**任务目标:** 数一数下面的条目中有几行含有字符串“computer”，只写出这个数字。

**原始条目:**

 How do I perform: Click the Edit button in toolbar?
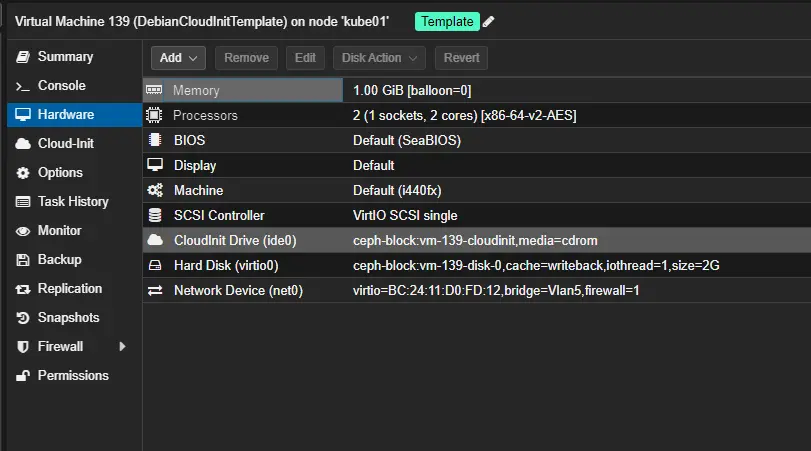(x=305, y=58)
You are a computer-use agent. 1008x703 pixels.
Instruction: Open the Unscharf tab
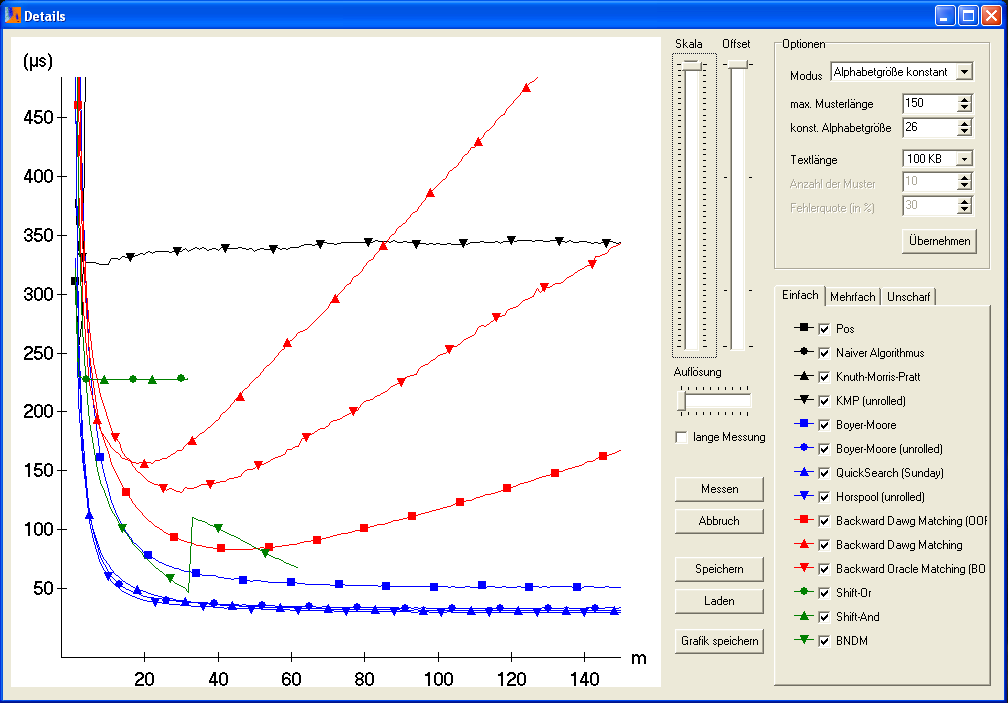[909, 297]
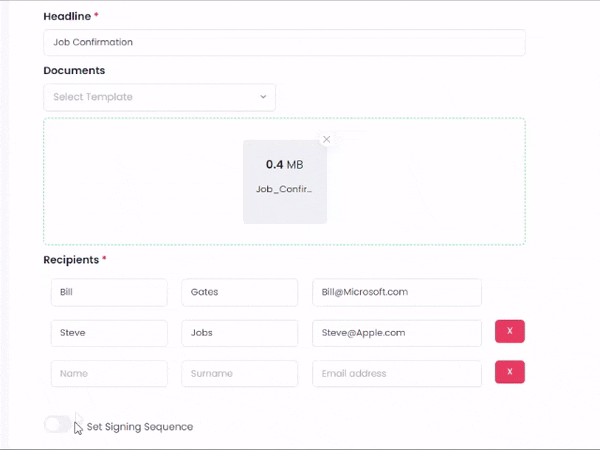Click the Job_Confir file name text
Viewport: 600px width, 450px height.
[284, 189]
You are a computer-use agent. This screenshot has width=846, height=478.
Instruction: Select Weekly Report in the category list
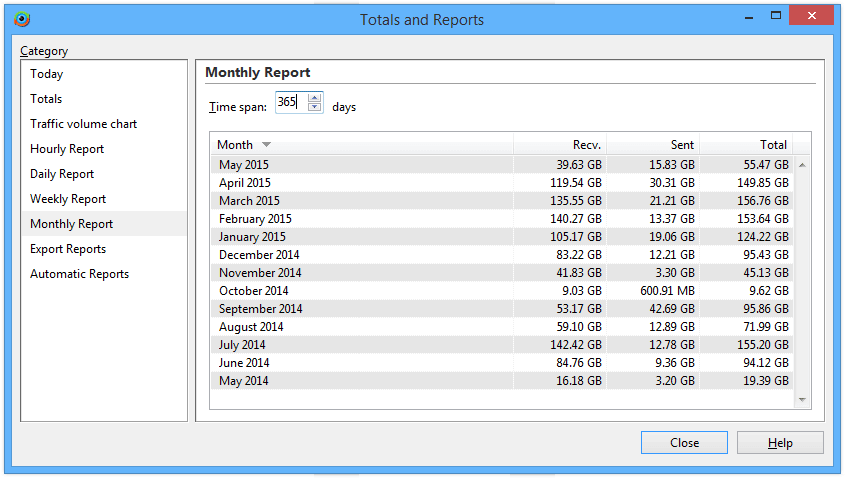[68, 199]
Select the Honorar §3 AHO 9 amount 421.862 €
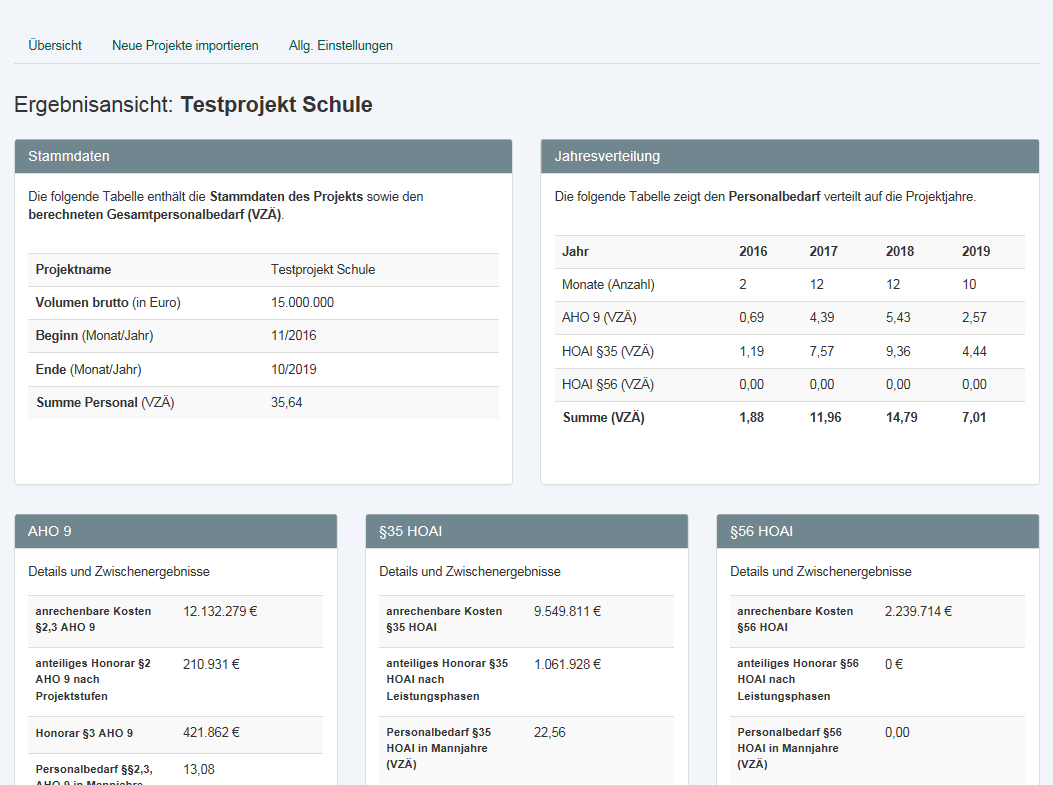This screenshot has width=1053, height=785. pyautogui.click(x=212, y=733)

**参考答案:** 2